*TEXTE SOURCE*.
Sur base d’un rapport du délégué à l’instruction du 17 juin 1998, le conseil communal de la Ville de Luxembourg décida, par délibération du 13 juillet 1998, de transmettre le dossier disciplinaire de Monsieur SCHOCKWEILER pour avis au conseil de discipline des fonctionnaires communaux institué auprès du ministère de l’Intérieur, ci-après désigné par « le Conseil de discipline », étant donné qu’il estimait que les faits établis par l’instruction disciplinaire, tenant notamment à « de multiples fautes dans le calcul des biennales non spécifiées en détail, et surtout bon nombre d’irrégularités ayant consisté à avoir fait mandater en faveur d’ouvriers et de retraités de la ville par le biais du système de rémunération des sommes de différents ordres de grandeur sans bases légales ni instructions de la part de ses supérieurs », constitueraient des manquements à réprimer par une sanction plus sévère que l’avertissement, la réprimande ou l’amende ne dépassant pas 1/5 d’une mensualité brute du traitement de base.

Suite à une convocation à l’adresse de Monsieur SCHOCKWEILER pour se présenter devant le Conseil de discipline à la séance du 18 janvier 1999 à 14:30 heures pour y être entendu en ses explications et moyens de défense, le mandataire de Monsieur SCHOCKWEILER sollicita, par télécopie du 17 janvier 1999, la remise de l’audience du Conseil de discipline « afin que les droits de la défense soient respectés » et réitéra sa demande antérieurement formée par la voie téléphonique en communication des coordonnées exactes des membres du Conseil de discipline devant siéger dans le cadre du dossier de son mandant. Suite à une information téléphonique de la part du secrétaire du Conseil de discipline au secrétariat du mandataire de Monsieur SCHOCKWEILER, celui-ci réitéra par télécopie du 18 janvier 1999 à destination du président du Conseil de discipline sa demande en communication des identités, qualités et fonctions des membres du Conseil de discipline.

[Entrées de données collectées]
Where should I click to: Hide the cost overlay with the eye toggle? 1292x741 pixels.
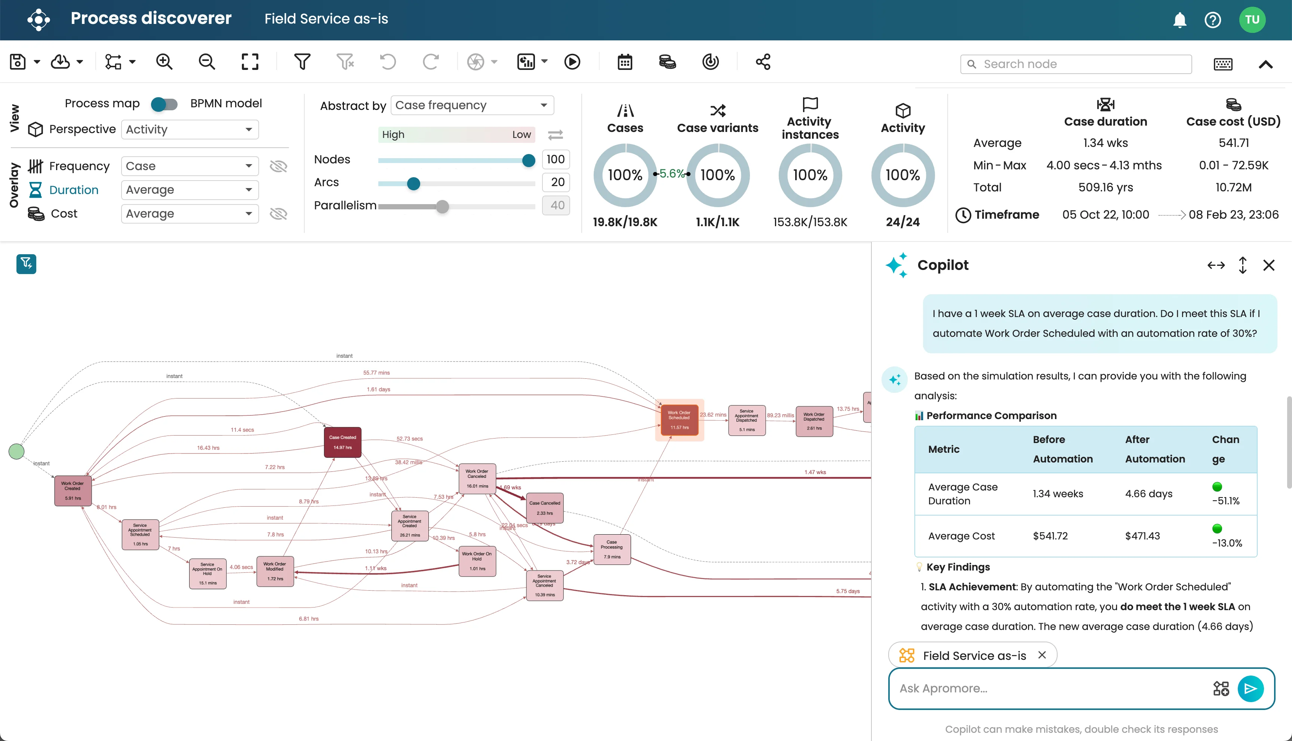[x=278, y=213]
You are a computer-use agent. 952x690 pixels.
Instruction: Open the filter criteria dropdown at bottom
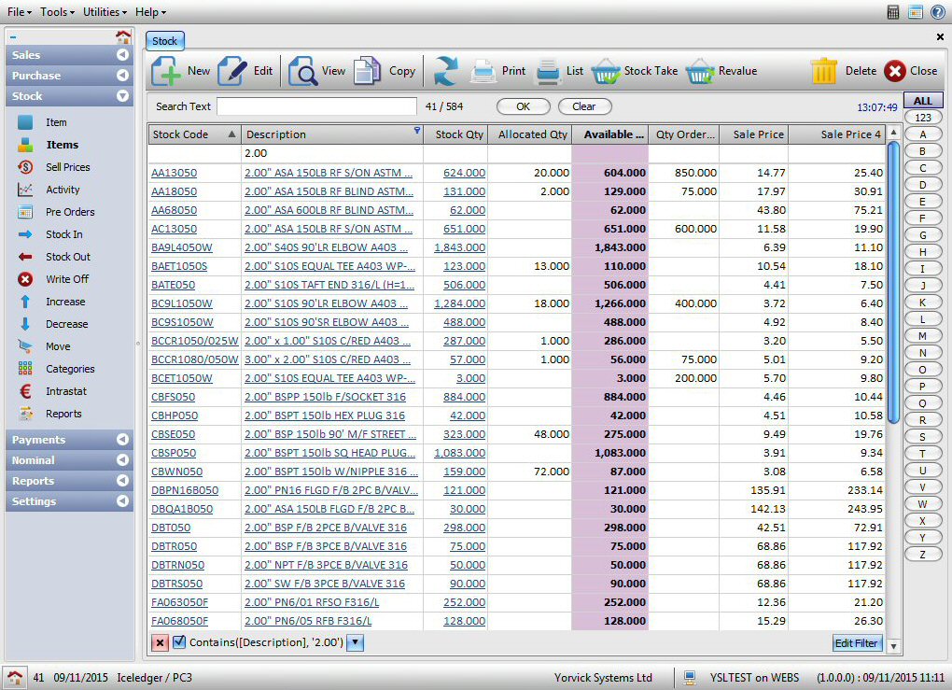click(x=354, y=642)
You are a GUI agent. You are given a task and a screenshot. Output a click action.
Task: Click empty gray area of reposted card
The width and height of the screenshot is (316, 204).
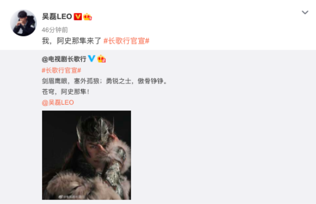222,141
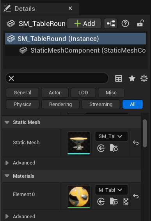Image resolution: width=151 pixels, height=221 pixels.
Task: Browse to Static Mesh in Content Browser
Action: coord(114,148)
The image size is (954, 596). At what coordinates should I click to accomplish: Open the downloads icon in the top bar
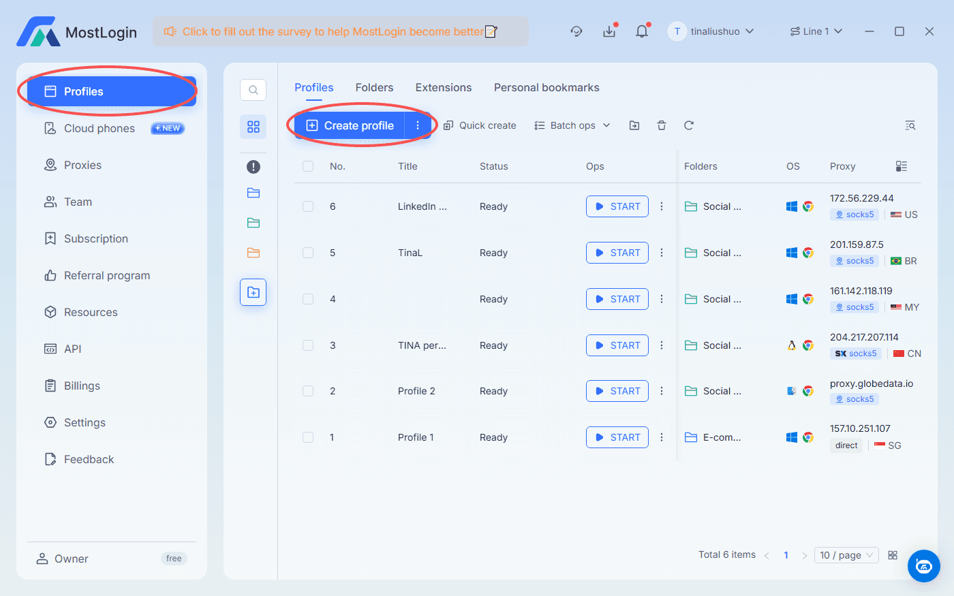pos(609,31)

*CONSIGNE 1*. Transcrivez à l'identique les entrées à partir de la ligne qui contient « You are a GUI » et jusqu'à la dernière entrée, ces deux limites comprises. N'incluez pas les images dans votre réponse.
*CONSIGNE 2*. Poursuivez le texte sur la procédure disciplinaire engagée contre Monsieur SCHOCKWEILER à partir de sa dernière phrase.

*CORRIGÉ 1*.
You are a GUI agent. You are given a task and a screenshot. Output a click action.
Task: Click empty gray area of reposted card
The width and height of the screenshot is (316, 204).
222,141
Image resolution: width=151 pixels, height=221 pixels.
Task: Browse to Static Mesh in Content Browser
Action: coord(114,148)
The image size is (954, 596). At what coordinates should I click to accomplish: Open the downloads icon in the top bar
pos(609,31)

*CORRIGÉ 2*.
Devant le Conseil de discipline, le mandataire de Monsieur SCHOCKWEILER soumit une demande en communication de l’arrêté ministériel de nomination des membres du Conseil de discipline et souleva la récusation à l’encontre de chaque membre pris individuellement.

Par avis du 1er mars 1999, le Conseil de discipline prit position face aux moyens soulevés par le mandataire de Monsieur SCHOCKWEILER et conclut, sur base des éléments 2 au fond dégagés par l’instruction accomplie, « à l’unanimité des voix l’avis que … SCHOCKWEILER est à sanctionner de la peine disciplinaire de la révocation ».

Le conseil communal décida en sa séance du 22 mars 1999 d’infliger à Monsieur SCHOCKWEILER la peine disciplinaire de la révocation, cette décision ayant été approuvée par le ministre de l’Intérieur en date du 30 mars 1999.

A l’encontre de cette décision du conseil communal du 22 mars 1999, Monsieur SCHOCKWEILER fit introduire un recours en réformation, sinon en annulation par requête déposée en date du 5 juillet 1999.

L’article 66 de la loi modifiée du 24 décembre 1985 fixant le statut général des fonctionnaires communaux, ci-après désignée par « le statut », instaurant un recours au fond contre une décision infligeant une sanction disciplinaire autre qu’un avertissement, une réprimande ou une amende ne dépassant pas le cinquième d’une mensualité brute du traitement de base, le tribunal est compétent pour connaître du recours principal en réformation, de sorte que le recours subsidiaire en annulation est irrecevable. Le recours en réformation est encore recevable pour avoir été introduit dans les formes et délai de la loi.

Le demandeur soutient en premier lieu que la procédure d’instruction serait viciée en ce que ni le rapport du délégué à l’instruction, ni l’avis du Conseil de discipline ne relèveraient que le dossier aurait été instruit à sa décharge dans le cadre de l’article 65 du statut par l’analyse de la question de la responsabilité de son supérieur hiérarchique. Il avance plus particulièrement à cet égard qu’il résulterait des éléments du dossier que certains des faits reprochés remonteraient à l’année 1992 et qu’il serait inconcevable qu’aucun contrôle, voire la moindre supervision sérieuse n’aient été effectués dans un service où une grande partie du budget communal est gérée, de manière à ce que l’examen de la question de la responsabilité du supérieur hiérarchique se serait imposé.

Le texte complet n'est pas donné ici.